Be grateful the Reserve Bank didn’t lift interest rates yesterday. You may think that the economy is struggling just to draw breath, but don’t be fooled — there is “continuing excess demand in the economy”.
This may seem curious, given that the national accounts for the December quarter showed household demand rose just 0.1%, monthly household spending was in the doldrums in January, and the Australian Bureau of Statistics described January retail sales figures as “stalling”.
Indeed, even the RBA admits that “the December quarter national accounts data confirmed growth has slowed”. Not, of course, that this has anything to do with the RBA and its unnecessary, ideologically motivated rate hike in November led by a newbie governor anxious to impress financial markets.
But excess demand is, nonetheless, a problem.
“There are uncertainties regarding the lags in the effect of monetary policy and how firms’ pricing decisions and wages will respond to the slower growth in the economy at a time of excess demand,” governor Michele Bullock thoughtfully offers in her post-meeting statement. The labour market remains tight, she laments as well. She sees “conditions in the labour market continue to ease gradually, although they remain tighter than is consistent with sustained full employment and inflation at target”.

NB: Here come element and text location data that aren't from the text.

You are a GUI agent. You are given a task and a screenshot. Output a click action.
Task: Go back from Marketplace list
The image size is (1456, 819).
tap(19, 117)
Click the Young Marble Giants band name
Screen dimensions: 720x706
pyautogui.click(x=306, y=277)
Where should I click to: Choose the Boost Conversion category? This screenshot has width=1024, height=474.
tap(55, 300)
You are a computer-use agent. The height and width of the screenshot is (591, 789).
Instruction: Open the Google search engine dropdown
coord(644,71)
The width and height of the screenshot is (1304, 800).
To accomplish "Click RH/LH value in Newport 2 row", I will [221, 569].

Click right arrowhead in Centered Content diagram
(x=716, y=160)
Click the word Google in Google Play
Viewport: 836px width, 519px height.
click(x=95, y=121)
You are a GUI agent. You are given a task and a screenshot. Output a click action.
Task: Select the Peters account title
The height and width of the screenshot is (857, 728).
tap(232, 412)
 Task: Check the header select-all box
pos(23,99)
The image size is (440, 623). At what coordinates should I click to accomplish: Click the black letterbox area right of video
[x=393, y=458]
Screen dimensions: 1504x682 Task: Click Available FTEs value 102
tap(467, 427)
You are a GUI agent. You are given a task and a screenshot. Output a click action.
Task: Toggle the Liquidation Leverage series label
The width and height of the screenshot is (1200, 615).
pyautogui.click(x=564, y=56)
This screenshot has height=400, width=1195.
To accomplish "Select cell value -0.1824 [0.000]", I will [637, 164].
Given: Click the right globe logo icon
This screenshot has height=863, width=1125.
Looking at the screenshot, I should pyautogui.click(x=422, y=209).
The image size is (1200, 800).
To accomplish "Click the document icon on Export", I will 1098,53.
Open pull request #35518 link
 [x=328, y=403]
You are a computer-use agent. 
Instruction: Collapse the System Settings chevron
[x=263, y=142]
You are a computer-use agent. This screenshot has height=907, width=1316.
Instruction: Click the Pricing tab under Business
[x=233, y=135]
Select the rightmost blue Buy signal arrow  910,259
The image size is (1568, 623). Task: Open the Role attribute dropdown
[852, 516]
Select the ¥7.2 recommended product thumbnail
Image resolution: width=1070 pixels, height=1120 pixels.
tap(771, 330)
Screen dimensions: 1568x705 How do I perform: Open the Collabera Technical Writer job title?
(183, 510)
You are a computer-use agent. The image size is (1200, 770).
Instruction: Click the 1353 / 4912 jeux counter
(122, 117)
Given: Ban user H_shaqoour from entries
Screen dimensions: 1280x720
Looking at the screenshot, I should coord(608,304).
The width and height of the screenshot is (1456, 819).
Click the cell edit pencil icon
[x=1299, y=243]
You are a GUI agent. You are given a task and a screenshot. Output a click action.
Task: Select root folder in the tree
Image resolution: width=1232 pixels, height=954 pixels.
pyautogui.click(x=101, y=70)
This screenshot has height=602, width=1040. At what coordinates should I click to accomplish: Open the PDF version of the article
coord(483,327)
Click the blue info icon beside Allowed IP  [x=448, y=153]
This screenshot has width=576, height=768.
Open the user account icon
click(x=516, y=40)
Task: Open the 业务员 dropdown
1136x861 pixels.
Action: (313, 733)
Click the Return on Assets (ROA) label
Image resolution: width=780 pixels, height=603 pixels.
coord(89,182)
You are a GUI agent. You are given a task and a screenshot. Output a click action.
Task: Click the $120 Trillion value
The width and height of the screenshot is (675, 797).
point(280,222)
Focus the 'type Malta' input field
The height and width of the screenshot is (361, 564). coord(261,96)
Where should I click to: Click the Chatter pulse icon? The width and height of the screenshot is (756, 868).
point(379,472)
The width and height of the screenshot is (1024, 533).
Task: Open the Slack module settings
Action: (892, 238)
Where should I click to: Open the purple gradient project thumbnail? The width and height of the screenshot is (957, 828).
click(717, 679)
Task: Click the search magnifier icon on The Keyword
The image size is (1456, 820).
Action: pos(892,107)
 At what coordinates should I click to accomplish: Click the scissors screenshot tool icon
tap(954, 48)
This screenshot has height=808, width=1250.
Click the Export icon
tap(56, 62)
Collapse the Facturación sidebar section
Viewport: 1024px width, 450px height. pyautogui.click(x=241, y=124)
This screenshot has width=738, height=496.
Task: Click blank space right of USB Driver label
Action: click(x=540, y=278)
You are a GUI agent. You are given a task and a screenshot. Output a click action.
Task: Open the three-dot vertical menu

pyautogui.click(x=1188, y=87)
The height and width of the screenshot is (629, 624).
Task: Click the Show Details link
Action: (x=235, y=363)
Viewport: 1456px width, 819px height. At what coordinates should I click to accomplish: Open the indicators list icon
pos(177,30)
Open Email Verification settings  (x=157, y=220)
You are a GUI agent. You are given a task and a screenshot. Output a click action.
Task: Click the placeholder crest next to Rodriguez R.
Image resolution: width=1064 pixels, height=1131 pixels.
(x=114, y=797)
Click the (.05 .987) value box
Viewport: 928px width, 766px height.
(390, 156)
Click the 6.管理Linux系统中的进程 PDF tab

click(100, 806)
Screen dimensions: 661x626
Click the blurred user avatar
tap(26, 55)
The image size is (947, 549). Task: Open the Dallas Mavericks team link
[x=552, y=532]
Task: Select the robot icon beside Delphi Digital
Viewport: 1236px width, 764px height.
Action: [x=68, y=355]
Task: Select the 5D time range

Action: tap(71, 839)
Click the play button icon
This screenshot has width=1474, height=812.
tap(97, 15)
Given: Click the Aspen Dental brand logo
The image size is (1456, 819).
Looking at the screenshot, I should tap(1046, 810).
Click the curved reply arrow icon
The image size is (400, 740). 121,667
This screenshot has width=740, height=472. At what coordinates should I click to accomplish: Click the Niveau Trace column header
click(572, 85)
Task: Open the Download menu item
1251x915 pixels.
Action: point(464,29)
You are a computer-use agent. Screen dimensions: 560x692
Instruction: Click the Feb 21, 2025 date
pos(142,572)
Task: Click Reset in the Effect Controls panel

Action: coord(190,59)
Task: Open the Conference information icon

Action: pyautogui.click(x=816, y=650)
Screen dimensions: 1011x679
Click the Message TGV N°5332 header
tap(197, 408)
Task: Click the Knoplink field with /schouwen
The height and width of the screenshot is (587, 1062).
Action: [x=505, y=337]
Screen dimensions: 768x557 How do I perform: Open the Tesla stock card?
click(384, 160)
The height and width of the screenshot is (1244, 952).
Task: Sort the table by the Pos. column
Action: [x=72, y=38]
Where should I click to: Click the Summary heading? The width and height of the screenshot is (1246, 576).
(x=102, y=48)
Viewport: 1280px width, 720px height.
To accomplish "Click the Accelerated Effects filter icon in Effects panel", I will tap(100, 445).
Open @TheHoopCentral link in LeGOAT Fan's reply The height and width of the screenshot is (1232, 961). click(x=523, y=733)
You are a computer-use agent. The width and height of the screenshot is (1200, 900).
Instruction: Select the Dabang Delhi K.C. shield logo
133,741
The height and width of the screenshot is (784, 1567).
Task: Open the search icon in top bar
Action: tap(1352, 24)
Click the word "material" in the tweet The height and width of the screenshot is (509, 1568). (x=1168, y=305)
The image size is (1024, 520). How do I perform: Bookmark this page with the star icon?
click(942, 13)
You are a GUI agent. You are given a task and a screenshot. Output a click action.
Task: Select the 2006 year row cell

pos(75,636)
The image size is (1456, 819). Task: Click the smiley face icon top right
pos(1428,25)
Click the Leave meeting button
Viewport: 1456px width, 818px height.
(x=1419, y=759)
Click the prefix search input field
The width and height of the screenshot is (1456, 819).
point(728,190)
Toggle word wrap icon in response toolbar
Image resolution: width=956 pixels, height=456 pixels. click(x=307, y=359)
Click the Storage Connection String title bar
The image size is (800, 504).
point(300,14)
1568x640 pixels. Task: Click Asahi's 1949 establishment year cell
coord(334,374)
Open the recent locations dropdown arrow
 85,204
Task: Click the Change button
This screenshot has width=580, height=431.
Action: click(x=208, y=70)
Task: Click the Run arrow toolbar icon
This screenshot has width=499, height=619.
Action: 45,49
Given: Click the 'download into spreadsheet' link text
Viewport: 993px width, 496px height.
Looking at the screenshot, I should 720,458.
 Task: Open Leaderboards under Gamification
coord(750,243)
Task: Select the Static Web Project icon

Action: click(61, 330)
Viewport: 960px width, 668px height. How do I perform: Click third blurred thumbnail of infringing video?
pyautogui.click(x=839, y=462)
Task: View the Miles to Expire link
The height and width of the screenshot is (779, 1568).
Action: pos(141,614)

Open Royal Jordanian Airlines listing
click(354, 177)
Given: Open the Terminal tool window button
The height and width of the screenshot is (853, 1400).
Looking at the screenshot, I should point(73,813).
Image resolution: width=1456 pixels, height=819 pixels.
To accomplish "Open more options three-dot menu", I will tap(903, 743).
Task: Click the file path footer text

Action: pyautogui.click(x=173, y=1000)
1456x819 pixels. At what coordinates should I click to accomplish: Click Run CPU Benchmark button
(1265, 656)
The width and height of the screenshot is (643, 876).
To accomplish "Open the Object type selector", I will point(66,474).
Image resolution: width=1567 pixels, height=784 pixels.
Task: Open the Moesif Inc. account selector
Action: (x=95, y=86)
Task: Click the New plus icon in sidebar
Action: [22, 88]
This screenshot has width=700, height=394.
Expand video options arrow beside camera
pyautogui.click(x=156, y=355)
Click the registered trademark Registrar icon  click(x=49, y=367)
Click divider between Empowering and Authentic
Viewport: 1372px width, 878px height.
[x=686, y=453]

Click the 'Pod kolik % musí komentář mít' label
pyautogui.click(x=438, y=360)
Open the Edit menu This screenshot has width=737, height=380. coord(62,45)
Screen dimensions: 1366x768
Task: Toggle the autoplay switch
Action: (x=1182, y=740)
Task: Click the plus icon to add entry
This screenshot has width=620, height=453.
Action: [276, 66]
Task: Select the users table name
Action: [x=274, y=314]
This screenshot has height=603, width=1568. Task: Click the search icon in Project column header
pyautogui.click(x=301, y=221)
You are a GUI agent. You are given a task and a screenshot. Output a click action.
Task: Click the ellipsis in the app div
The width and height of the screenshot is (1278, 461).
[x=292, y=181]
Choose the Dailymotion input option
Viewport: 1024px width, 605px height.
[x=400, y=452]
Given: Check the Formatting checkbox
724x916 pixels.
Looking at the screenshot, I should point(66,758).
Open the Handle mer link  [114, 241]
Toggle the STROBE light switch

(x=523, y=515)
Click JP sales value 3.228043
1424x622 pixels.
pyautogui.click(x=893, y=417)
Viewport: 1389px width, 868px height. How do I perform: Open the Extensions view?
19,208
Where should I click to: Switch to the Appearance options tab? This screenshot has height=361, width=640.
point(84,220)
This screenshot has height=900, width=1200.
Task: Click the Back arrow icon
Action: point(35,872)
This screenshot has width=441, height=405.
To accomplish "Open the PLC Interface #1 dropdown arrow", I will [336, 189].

That is, we’re going to need more unemployment before anyone gets an interest rate cut.
On the more positive note for Bullock, she says “wages growth picked up a little further in the December quarter, but appears to have peaked with indications it will moderate over the year ahead.” Phew — thank goodness workers only got five minutes of economic sunshine after a decade of wage stagnation and 18 months of big real wage cuts. Still, watch out — the “level of wages growth remains consistent with the inflation target only on the assumption that productivity growth increases to around its long-run average”.
Seems like Bullock hasn’t gotten around to reading the Productivity Commission’s recent dissection of the “productivity crisis” myth. But, to her credit, she rejected the absurd Financial Review effort to hype last week’s welcome final aged care remuneration decision by the Fair Work Commission as inflationary, describing the pay rise as very worthy and unlikely to make a “measurable” difference to inflation. Beating up on aged care workers is a step too far at the RBA, if not in the media.
But what’s driving the excess demand if, by the admission even of the RBA, “household consumption growth remains particularly weak”? Is the famous “business liaison” of the RBA telling them that business investment is going berserk? Has falling public investment in the December quarter turned around this quarter and is now going great guns?
Or perhaps, like Rex Mottram, we are just too sinful to see the excess demand? Like the wage-price spiral forever imminently about to erupt, and the lazy workers causing a productivity crisis, perhaps it’s a phenomenon that only the most holy of monetary authorities can perceive from their vantage point on the economy at Martin Place, while the rest of us are seduced by devilish delusions of gouging businesses and wages decoupling from productivity in exactly the opposite way to that claimed by business.
In which case, we can only join Augustine in urging the Lord to make us pure — just not yet.